*** Material for this task Section Begins ***

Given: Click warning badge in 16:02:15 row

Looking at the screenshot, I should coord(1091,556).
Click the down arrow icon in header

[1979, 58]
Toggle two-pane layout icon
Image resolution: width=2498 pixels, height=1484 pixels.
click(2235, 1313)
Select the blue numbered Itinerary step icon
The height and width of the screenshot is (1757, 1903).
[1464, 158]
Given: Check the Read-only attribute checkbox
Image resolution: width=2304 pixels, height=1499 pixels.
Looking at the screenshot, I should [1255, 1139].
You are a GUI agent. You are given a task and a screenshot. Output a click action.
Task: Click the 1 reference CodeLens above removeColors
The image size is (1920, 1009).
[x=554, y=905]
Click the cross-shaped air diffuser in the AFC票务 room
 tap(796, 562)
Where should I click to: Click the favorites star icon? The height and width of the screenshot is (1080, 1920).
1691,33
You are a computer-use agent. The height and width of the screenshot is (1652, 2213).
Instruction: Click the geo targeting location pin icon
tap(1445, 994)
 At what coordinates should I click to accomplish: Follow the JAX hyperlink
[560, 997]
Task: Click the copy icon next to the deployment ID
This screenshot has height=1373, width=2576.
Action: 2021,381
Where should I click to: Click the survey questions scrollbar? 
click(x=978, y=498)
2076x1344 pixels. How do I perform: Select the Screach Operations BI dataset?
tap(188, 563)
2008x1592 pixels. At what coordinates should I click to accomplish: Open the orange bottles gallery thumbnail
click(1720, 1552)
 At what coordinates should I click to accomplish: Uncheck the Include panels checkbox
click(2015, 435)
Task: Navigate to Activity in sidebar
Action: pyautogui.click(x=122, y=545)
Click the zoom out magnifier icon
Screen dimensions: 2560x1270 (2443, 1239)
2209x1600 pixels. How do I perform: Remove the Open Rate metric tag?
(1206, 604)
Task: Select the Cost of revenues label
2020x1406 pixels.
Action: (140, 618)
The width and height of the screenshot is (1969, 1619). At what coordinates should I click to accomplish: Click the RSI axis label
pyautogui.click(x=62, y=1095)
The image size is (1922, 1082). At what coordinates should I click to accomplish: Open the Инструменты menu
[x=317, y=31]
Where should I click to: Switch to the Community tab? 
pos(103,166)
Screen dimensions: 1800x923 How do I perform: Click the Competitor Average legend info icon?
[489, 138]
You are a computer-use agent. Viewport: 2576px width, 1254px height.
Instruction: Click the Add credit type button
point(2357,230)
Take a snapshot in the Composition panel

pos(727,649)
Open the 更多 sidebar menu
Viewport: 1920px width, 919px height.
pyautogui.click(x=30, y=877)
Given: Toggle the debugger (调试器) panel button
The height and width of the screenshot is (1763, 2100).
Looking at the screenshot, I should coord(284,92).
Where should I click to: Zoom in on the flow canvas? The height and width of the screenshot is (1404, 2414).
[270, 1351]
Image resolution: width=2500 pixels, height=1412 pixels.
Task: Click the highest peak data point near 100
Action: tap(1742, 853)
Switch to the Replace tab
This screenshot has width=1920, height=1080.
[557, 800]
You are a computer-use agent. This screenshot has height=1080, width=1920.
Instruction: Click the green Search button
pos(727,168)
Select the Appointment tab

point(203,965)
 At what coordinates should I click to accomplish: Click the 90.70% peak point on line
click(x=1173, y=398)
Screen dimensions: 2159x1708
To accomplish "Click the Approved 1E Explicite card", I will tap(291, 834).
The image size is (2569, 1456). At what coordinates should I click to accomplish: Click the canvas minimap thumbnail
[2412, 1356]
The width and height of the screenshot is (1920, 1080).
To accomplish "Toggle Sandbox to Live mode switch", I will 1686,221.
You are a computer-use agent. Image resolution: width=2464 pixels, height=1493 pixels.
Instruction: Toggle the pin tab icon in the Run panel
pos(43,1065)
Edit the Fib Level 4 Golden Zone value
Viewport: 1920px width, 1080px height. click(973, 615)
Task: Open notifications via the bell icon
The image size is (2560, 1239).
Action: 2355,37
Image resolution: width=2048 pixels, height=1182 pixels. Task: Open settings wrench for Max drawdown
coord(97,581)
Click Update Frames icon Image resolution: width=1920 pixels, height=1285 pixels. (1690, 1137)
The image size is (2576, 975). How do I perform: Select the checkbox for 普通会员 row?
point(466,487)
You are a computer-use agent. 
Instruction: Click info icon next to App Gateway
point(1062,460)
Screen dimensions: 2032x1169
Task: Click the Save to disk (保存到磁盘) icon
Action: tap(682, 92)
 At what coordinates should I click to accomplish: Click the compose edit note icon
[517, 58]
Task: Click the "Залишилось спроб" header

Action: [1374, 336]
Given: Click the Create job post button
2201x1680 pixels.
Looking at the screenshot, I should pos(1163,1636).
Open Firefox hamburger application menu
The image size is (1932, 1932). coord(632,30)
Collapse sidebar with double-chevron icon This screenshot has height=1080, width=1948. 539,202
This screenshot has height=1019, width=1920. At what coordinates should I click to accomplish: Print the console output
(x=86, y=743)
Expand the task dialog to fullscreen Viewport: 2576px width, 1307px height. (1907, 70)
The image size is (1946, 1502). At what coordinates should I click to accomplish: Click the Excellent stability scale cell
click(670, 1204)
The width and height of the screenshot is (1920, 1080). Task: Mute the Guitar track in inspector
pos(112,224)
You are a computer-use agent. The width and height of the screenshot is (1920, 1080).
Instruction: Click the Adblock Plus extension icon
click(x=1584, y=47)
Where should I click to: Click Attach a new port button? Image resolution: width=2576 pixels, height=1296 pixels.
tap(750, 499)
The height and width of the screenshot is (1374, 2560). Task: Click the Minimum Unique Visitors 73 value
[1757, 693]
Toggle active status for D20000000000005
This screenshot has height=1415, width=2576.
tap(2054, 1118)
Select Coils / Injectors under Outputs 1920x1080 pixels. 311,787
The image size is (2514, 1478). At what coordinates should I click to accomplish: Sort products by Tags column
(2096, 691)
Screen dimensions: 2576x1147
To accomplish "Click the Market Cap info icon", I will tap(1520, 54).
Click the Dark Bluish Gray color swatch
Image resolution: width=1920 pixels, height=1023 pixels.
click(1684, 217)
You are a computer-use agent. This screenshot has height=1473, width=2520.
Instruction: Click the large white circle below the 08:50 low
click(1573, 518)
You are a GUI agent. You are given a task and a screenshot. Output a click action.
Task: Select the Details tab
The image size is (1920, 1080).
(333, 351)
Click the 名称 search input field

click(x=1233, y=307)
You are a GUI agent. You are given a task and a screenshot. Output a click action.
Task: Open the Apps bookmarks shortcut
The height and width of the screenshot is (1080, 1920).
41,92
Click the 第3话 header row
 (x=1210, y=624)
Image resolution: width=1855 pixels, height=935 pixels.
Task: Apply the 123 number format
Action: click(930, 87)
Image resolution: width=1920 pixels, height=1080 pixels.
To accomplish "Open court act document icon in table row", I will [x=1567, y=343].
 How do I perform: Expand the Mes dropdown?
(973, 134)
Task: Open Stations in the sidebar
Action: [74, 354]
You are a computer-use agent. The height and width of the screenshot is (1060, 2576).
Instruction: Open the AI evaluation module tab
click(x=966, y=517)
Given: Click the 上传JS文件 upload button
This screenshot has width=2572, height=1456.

*** Material for this task Section Ends ***

Write out all of the records above exactly as they appear.

Given: Click warning badge in 16:02:15 row

Looking at the screenshot, I should coord(1091,556).
Click the down arrow icon in header

[1979, 58]
Toggle two-pane layout icon
Image resolution: width=2498 pixels, height=1484 pixels.
click(2235, 1313)
Select the blue numbered Itinerary step icon
The height and width of the screenshot is (1757, 1903).
[1464, 158]
Given: Check the Read-only attribute checkbox
Image resolution: width=2304 pixels, height=1499 pixels.
Looking at the screenshot, I should [1255, 1139].
You are a GUI agent. You are given a task and a screenshot. Output a click action.
Task: Click the 1 reference CodeLens above removeColors
The image size is (1920, 1009).
[x=554, y=905]
Click the cross-shaped air diffuser in the AFC票务 room
 tap(796, 562)
Where should I click to: Click the favorites star icon? The height and width of the screenshot is (1080, 1920).
1691,33
You are a computer-use agent. The height and width of the screenshot is (1652, 2213).
Instruction: Click the geo targeting location pin icon
tap(1445, 994)
 At what coordinates should I click to accomplish: Follow the JAX hyperlink
[560, 997]
Task: Click the copy icon next to the deployment ID
This screenshot has height=1373, width=2576.
Action: 2021,381
Where should I click to: Click the survey questions scrollbar? 
click(x=978, y=498)
2076x1344 pixels. How do I perform: Select the Screach Operations BI dataset?
tap(188, 563)
2008x1592 pixels. At what coordinates should I click to accomplish: Open the orange bottles gallery thumbnail
click(1720, 1552)
 At what coordinates should I click to accomplish: Uncheck the Include panels checkbox
click(2015, 435)
Task: Navigate to Activity in sidebar
Action: pyautogui.click(x=122, y=545)
Click the zoom out magnifier icon
Screen dimensions: 2560x1270 (2443, 1239)
2209x1600 pixels. How do I perform: Remove the Open Rate metric tag?
(1206, 604)
Task: Select the Cost of revenues label
2020x1406 pixels.
Action: (140, 618)
The width and height of the screenshot is (1969, 1619). At what coordinates should I click to accomplish: Click the RSI axis label
pyautogui.click(x=62, y=1095)
The image size is (1922, 1082). At what coordinates should I click to accomplish: Open the Инструменты menu
[x=317, y=31]
Where should I click to: Switch to the Community tab? 
pos(103,166)
Screen dimensions: 1800x923 How do I perform: Click the Competitor Average legend info icon?
[489, 138]
You are a computer-use agent. Viewport: 2576px width, 1254px height.
Instruction: Click the Add credit type button
point(2357,230)
Take a snapshot in the Composition panel

pos(727,649)
Open the 更多 sidebar menu
Viewport: 1920px width, 919px height.
pyautogui.click(x=30, y=877)
Given: Toggle the debugger (调试器) panel button
The height and width of the screenshot is (1763, 2100).
Looking at the screenshot, I should coord(284,92).
Where should I click to: Zoom in on the flow canvas? The height and width of the screenshot is (1404, 2414).
[270, 1351]
Image resolution: width=2500 pixels, height=1412 pixels.
Task: Click the highest peak data point near 100
Action: tap(1742, 853)
Switch to the Replace tab
This screenshot has width=1920, height=1080.
[557, 800]
You are a computer-use agent. This screenshot has height=1080, width=1920.
Instruction: Click the green Search button
pos(727,168)
Select the Appointment tab

point(203,965)
 At what coordinates should I click to accomplish: Click the 90.70% peak point on line
click(x=1173, y=398)
Screen dimensions: 2159x1708
To accomplish "Click the Approved 1E Explicite card", I will tap(291, 834).
The image size is (2569, 1456). At what coordinates should I click to accomplish: Click the canvas minimap thumbnail
[2412, 1356]
The width and height of the screenshot is (1920, 1080).
To accomplish "Toggle Sandbox to Live mode switch", I will 1686,221.
You are a computer-use agent. Image resolution: width=2464 pixels, height=1493 pixels.
Instruction: Toggle the pin tab icon in the Run panel
pos(43,1065)
Edit the Fib Level 4 Golden Zone value
Viewport: 1920px width, 1080px height. click(973, 615)
Task: Open notifications via the bell icon
The image size is (2560, 1239).
Action: 2355,37
Image resolution: width=2048 pixels, height=1182 pixels. Task: Open settings wrench for Max drawdown
coord(97,581)
Click Update Frames icon Image resolution: width=1920 pixels, height=1285 pixels. (1690, 1137)
The image size is (2576, 975). How do I perform: Select the checkbox for 普通会员 row?
point(466,487)
You are a computer-use agent. 
Instruction: Click info icon next to App Gateway
point(1062,460)
Screen dimensions: 2032x1169
Task: Click the Save to disk (保存到磁盘) icon
Action: tap(682, 92)
 At what coordinates should I click to accomplish: Click the compose edit note icon
[517, 58]
Task: Click the "Залишилось спроб" header

Action: [1374, 336]
Given: Click the Create job post button
2201x1680 pixels.
Looking at the screenshot, I should pos(1163,1636).
Open Firefox hamburger application menu
The image size is (1932, 1932). coord(632,30)
Collapse sidebar with double-chevron icon This screenshot has height=1080, width=1948. 539,202
This screenshot has height=1019, width=1920. At what coordinates should I click to accomplish: Print the console output
(x=86, y=743)
Expand the task dialog to fullscreen Viewport: 2576px width, 1307px height. (1907, 70)
The image size is (1946, 1502). At what coordinates should I click to accomplish: Click the Excellent stability scale cell
click(670, 1204)
The width and height of the screenshot is (1920, 1080). Task: Mute the Guitar track in inspector
pos(112,224)
You are a computer-use agent. The width and height of the screenshot is (1920, 1080).
Instruction: Click the Adblock Plus extension icon
click(x=1584, y=47)
Where should I click to: Click Attach a new port button? Image resolution: width=2576 pixels, height=1296 pixels.
tap(750, 499)
The height and width of the screenshot is (1374, 2560). Task: Click the Minimum Unique Visitors 73 value
[1757, 693]
Toggle active status for D20000000000005
This screenshot has height=1415, width=2576.
tap(2054, 1118)
Select Coils / Injectors under Outputs 1920x1080 pixels. 311,787
The image size is (2514, 1478). At what coordinates should I click to accomplish: Sort products by Tags column
(2096, 691)
Screen dimensions: 2576x1147
To accomplish "Click the Market Cap info icon", I will tap(1520, 54).
Click the Dark Bluish Gray color swatch
Image resolution: width=1920 pixels, height=1023 pixels.
click(1684, 217)
You are a computer-use agent. This screenshot has height=1473, width=2520.
Instruction: Click the large white circle below the 08:50 low
click(1573, 518)
You are a GUI agent. You are given a task and a screenshot. Output a click action.
Task: Select the Details tab
The image size is (1920, 1080).
(333, 351)
Click the 名称 search input field

click(x=1233, y=307)
You are a GUI agent. You are given a task and a screenshot. Output a click action.
Task: Open the Apps bookmarks shortcut
The height and width of the screenshot is (1080, 1920).
41,92
Click the 第3话 header row
 (x=1210, y=624)
Image resolution: width=1855 pixels, height=935 pixels.
Task: Apply the 123 number format
Action: click(930, 87)
Image resolution: width=1920 pixels, height=1080 pixels.
To accomplish "Open court act document icon in table row", I will [x=1567, y=343].
 How do I perform: Expand the Mes dropdown?
(973, 134)
Task: Open Stations in the sidebar
Action: [74, 354]
You are a computer-use agent. The height and width of the screenshot is (1060, 2576).
Instruction: Open the AI evaluation module tab
click(x=966, y=517)
Given: Click the 上传JS文件 upload button
This screenshot has width=2572, height=1456.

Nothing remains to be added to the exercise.